The Indian Air Force has averted a setback in the Ladakh crisis for the first time. At the same time, it provided effective kinetic options if the situation deteriorated. Once realization dawned on the Chinese and talks began to defuse the situation, the Indian side was able to negotiate safely with confidence in our ability to inflict severe penalties if necessary. On a strategic and political level, the favorable asymmetry of air power bolstered our diplomatic efforts.
Shocked by the IAF’s response, the PLAAF has launched a frenzied effort to create and upgrade infrastructure essential to conducting high-speed air operations. To be sure, the PLAAF also deployed its top-notch fighters, including the J-20, for varying lengths of time. Open-source satellite imagery has revealed the extensive construction of runways, aircraft shelters, heliports, radar and missile sites.
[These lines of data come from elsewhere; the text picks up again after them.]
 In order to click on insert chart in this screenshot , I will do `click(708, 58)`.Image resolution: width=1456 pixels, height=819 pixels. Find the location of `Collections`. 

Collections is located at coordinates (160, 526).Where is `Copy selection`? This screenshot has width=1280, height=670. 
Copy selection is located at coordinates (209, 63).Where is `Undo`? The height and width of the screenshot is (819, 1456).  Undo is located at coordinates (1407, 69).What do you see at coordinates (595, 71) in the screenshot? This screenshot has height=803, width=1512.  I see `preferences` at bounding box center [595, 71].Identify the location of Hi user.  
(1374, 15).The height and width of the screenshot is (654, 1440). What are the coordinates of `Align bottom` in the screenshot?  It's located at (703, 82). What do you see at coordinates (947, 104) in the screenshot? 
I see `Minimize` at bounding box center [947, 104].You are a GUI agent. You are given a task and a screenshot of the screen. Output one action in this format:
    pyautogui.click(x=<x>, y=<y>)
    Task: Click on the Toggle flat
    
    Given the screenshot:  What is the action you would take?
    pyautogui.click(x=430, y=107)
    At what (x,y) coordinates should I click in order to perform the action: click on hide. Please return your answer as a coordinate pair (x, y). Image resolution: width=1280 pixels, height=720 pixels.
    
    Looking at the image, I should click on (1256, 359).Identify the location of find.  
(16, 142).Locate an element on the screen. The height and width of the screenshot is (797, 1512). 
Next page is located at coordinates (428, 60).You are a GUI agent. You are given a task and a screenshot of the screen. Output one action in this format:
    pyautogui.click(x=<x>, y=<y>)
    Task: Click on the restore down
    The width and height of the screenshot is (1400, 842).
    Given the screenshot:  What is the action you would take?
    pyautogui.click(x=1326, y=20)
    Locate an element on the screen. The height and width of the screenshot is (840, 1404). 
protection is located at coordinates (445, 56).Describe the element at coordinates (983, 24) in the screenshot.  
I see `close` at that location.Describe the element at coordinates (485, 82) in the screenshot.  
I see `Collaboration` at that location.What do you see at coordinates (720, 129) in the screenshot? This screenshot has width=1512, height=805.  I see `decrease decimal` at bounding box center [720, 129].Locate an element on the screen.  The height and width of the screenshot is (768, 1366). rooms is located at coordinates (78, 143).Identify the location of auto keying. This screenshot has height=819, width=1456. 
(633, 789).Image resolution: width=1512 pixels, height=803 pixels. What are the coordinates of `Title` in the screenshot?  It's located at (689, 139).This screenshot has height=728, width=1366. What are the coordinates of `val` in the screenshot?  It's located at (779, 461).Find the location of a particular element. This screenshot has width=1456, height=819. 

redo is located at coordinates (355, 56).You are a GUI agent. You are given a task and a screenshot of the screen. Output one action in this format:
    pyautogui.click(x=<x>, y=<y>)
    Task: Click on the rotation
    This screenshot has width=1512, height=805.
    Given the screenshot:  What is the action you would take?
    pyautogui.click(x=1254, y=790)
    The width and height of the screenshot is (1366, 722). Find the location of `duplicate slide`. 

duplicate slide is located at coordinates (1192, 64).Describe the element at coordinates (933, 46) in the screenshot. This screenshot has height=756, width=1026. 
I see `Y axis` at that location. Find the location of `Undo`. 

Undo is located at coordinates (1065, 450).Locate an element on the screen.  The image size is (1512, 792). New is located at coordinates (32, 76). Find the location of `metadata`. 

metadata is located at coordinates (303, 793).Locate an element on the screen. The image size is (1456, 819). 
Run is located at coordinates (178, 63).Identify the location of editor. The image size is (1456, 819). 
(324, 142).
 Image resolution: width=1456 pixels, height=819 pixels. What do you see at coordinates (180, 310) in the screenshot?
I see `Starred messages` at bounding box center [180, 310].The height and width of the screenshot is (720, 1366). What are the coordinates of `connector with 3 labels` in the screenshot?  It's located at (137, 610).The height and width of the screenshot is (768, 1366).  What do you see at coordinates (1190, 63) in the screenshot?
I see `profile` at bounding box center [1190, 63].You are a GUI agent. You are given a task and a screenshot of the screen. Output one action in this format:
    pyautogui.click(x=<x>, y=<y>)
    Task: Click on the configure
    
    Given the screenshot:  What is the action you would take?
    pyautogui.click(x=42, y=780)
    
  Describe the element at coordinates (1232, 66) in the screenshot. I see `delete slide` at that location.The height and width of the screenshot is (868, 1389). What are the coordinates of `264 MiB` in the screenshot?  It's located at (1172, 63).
Chinese countermeasures include launching missiles, flying unmanned aerial vehicles (UAV) and deploying its fighters forward. The favorable asymmetry enjoyed by the IAF at the start of the crisis has certainly diminished in three years’ time. This has increased the challenges for the IAF, but also added targeting options. Clever, systematic and persistent attacks can wreak havoc on the Chinese, leading to ‘loss of combat capability’ and ‘loss of face’. Generating a larger favorable asymmetry is therefore a sine qua non. Our air power ecosystem with components outside the IAF must rise to the challenge. Strengthening our production capacity, timely delivery by the aviation industry, quality and reliable supply chain, faster procurement cycles, sufficiency of funds and guaranteed support for the development of the IAF force structure are all important.
The Chinese like to play mind games. More offenses since 2013 along the LAC and our land-centric fixation gave them the psychological advantage. Our willingness and ability to inflict severe punitive damages through the space domain has changed Chinese calculations. The Indian Air Force manifested through the IAF created psychological dominance over the Chinese. There are many lessons to be learned from the confrontation in Ladakh. Those who stand out are the first, wars are won or lost in the mind. The psychological aspects of war therefore require more attention. Secondly, of all domains, Air Force (or Aerospace Force) has the greatest ability to cause devastating psychological paralysis/dissonance in the adversary. Finally, air power is and will remain the most powerful and effective deterrent against China. It must therefore be strengthened with adequate resources and strength maintained according to IAF doctrine.